**TEXT SECTION:**
A) doesn't work well
B) takes too much time per hive
C) is more about the art/skill of the keeper then science/just follow step 1,2,3
D) doesn't make an econimal impact
E) local time lines

so lets break down the method as shown


https://www.mdasplitter.com/docs/OTS.pdf



my 1st thought is D, I need a 10f double deep set up, and extra top and bottom , and 5 nucs per honey producing hive
5 nucs cost $315,Unassembled Complete Nuc Kit - Telescoping Cover but with the pair of extra tops and bottoms that you need anyway you can run 2 full sized hives and dubble you honey production with a pair of extra 10F deeps for only $50... when you add in B (cost of labor)are you going to make $265 per honey production per hive ?
2 queen hives used to be more popular when queens were cheap and more reliabul. the only extra equipment cost was queen excluder between the standard dubble deep set up... more honey out of the same amount of equipment...

**SOURCE DATA:**
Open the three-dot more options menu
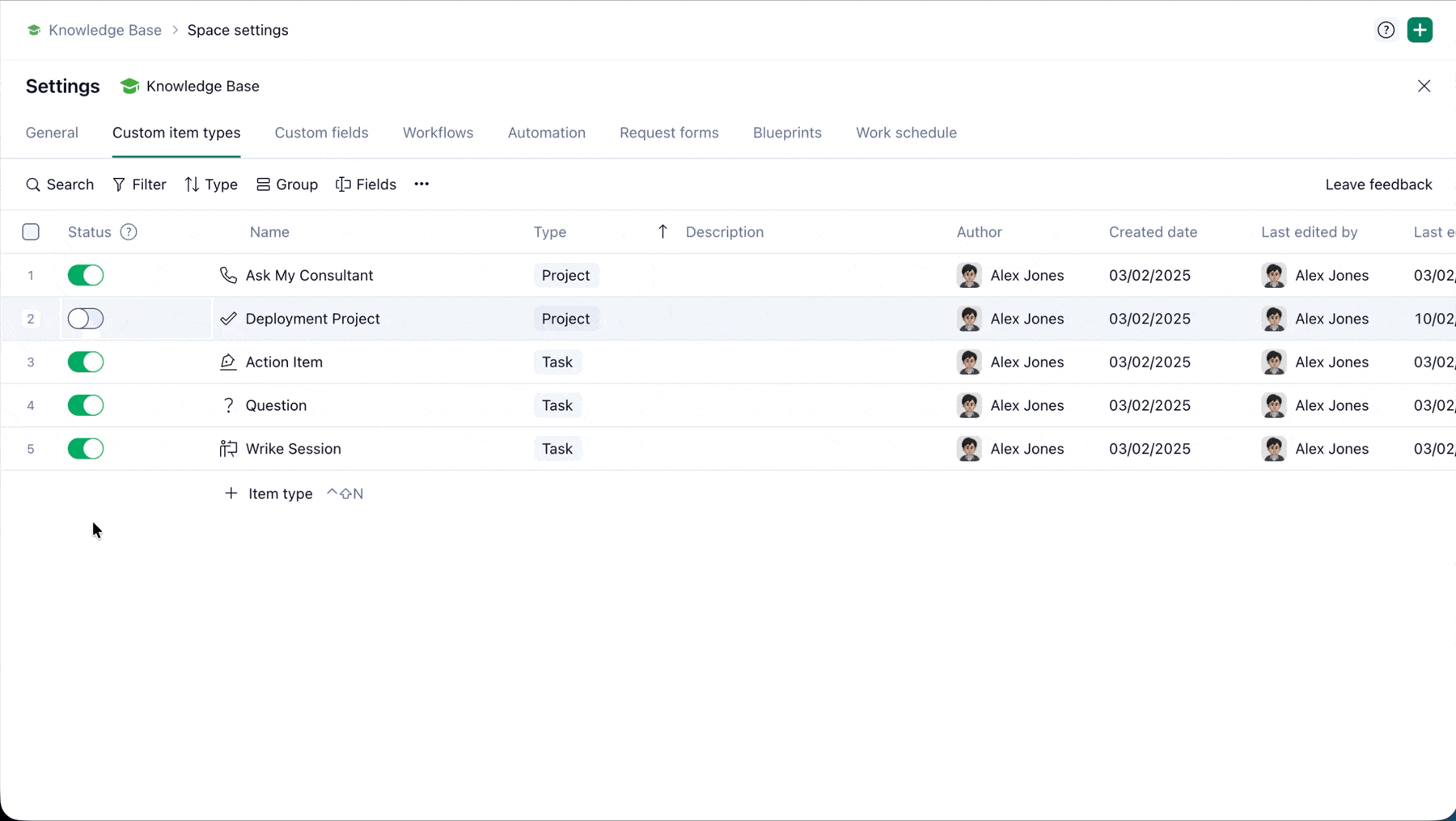The width and height of the screenshot is (1456, 821). click(x=421, y=184)
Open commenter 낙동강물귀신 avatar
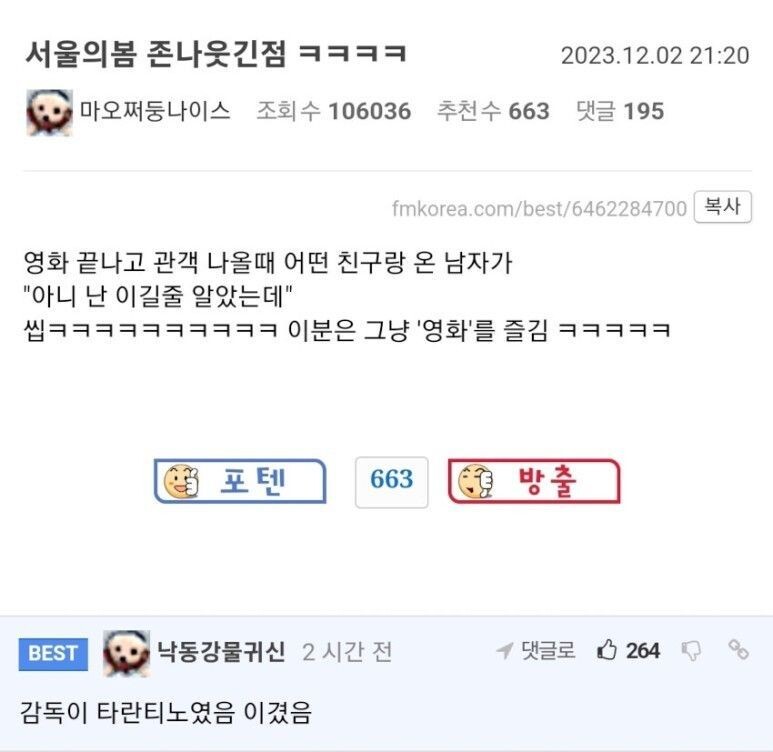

**REQUIRED ACTIONS:**
a. In the beekeeping post, how many nucs does the method call for per honey-producing hive?
b. Update the beekeeping post between "https://www.mdasplitter.com/docs/OTS.pdf" and "production per hive ?", inclusive, so that "nucleus colonies" stands wherever "nucs" appears.

**CORRECT ANSWERS:**
a. Five nucs per honey-producing hive.

b.
https://www.mdasplitter.com/docs/OTS.pdf



my 1st thought is D, I need a 10f double deep set up, and extra top and bottom , and 5 nucleus colonies per honey producing hive
5 nucleus colonies cost $315,Unassembled Complete Nuc Kit - Telescoping Cover but with the pair of extra tops and bottoms that you need anyway you can run 2 full sized hives and dubble you honey production with a pair of extra 10F deeps for only $50... when you add in B (cost of labor)are you going to make $265 per honey production per hive ?